In: Finance
Comparing all methods. Risky Business is looking at a project with the following estimated cash flow:
Initial investment at start of project: $10,700,000
Cash flow at end of year one: $1,819,000
Cash flow at end of years two through six: $2,140,000 each year
Cash flow at end of years seven through nine: $2,000,900 each year
Cash flow at end of year ten: $1,539,154
Risky Business wants to know the payback period, NPV, IRR, MIRR, and PI of this project.

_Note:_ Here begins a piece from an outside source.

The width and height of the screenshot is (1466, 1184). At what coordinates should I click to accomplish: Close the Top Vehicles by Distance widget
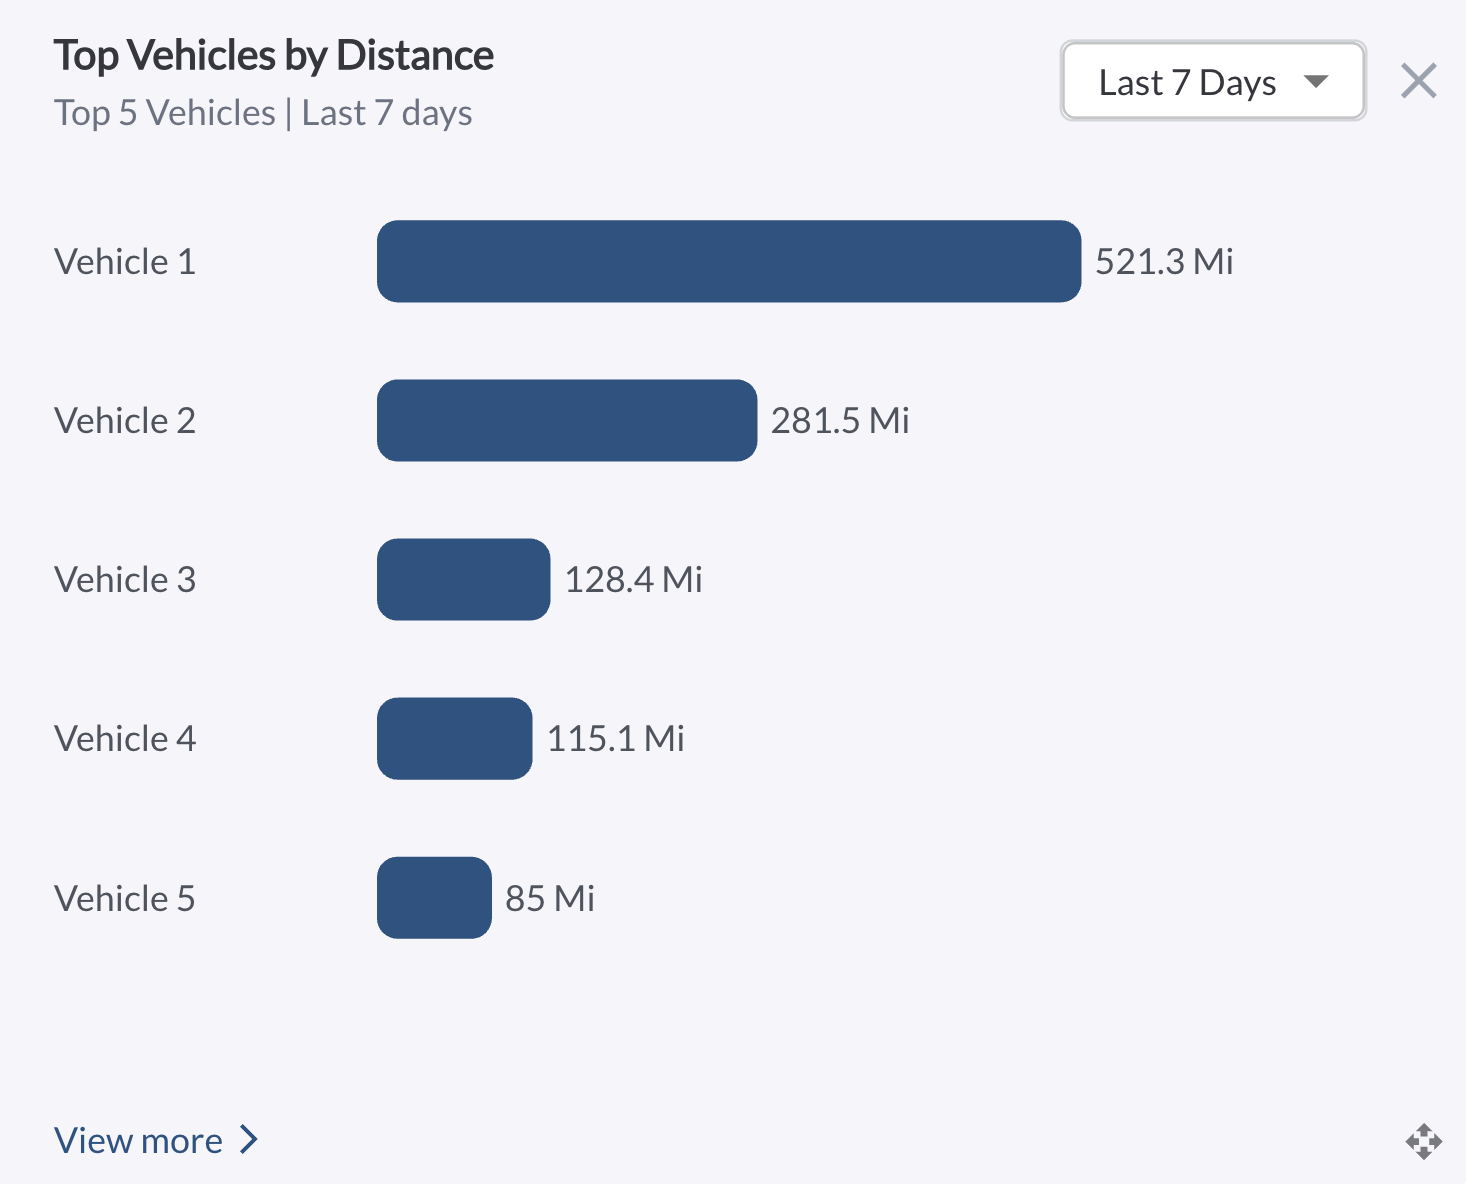coord(1418,81)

The appropriate discount rate for the project is 8%. If the cutoff period is 6 years for major projects, determine whether the management at Risky Business will accept or reject the project under the five different decision models.
a) What is the payback period for the new project at Risky Business?

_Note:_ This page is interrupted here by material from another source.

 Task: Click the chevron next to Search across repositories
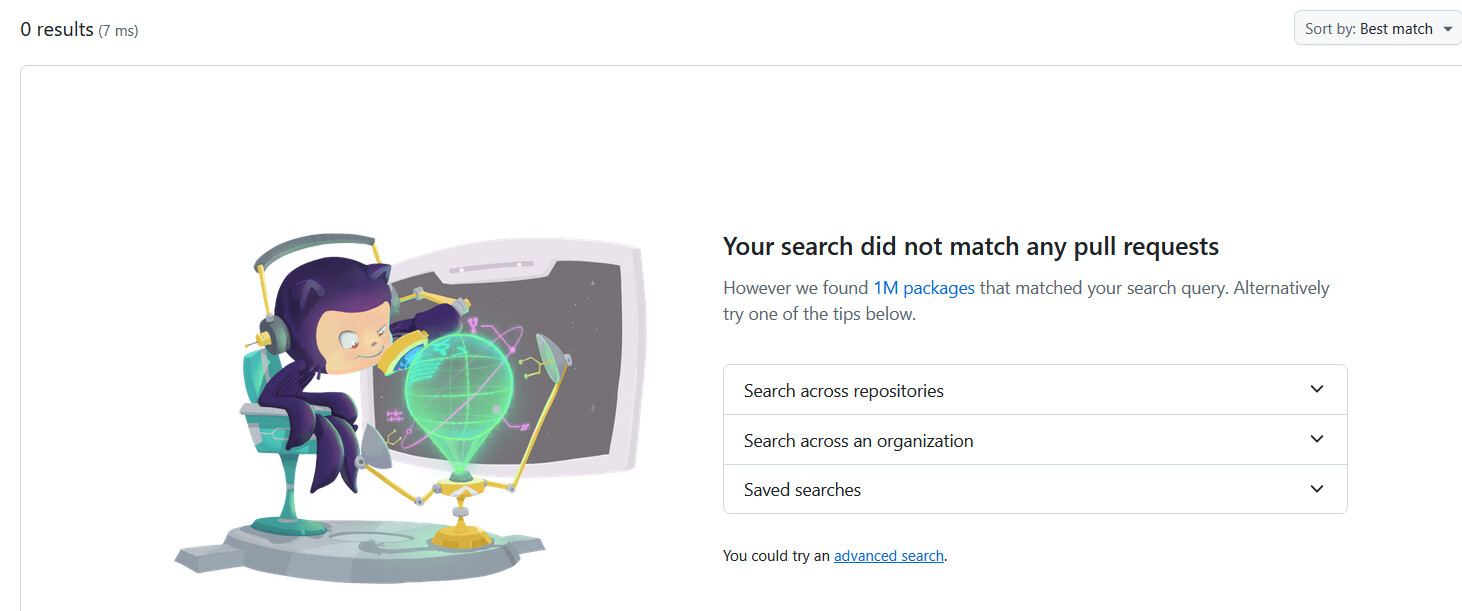click(x=1317, y=389)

b) Under the payback period, this project would be accepted or rejected?
c) What is the NPV for the project at Risky Business?

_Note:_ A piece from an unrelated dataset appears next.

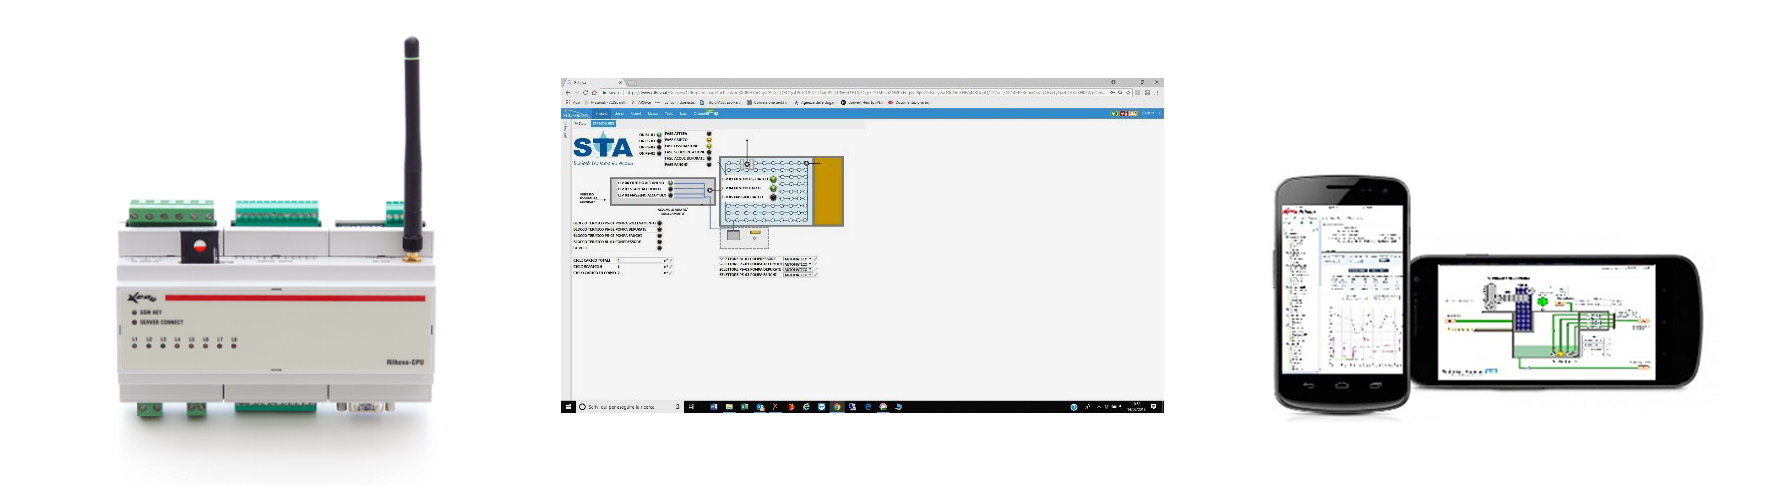The height and width of the screenshot is (492, 1780).
Task: Toggle the black lamp inside the tank diagram
Action: click(773, 197)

d) Under the NPV rule, this project would be accepted or rejected?
e) What is the IRR for the new project at Risky Business?
f) Under the IRR rule, this project would be accpeted or rejected?
g) What is the MIRR for the new project at Risky Business?
h) Under the MIRR rule, this project would be accepted or rejected?
i) What is the PI for the new project at Risky Business?
j) Under the PI rule, this project would be accepted or rejected?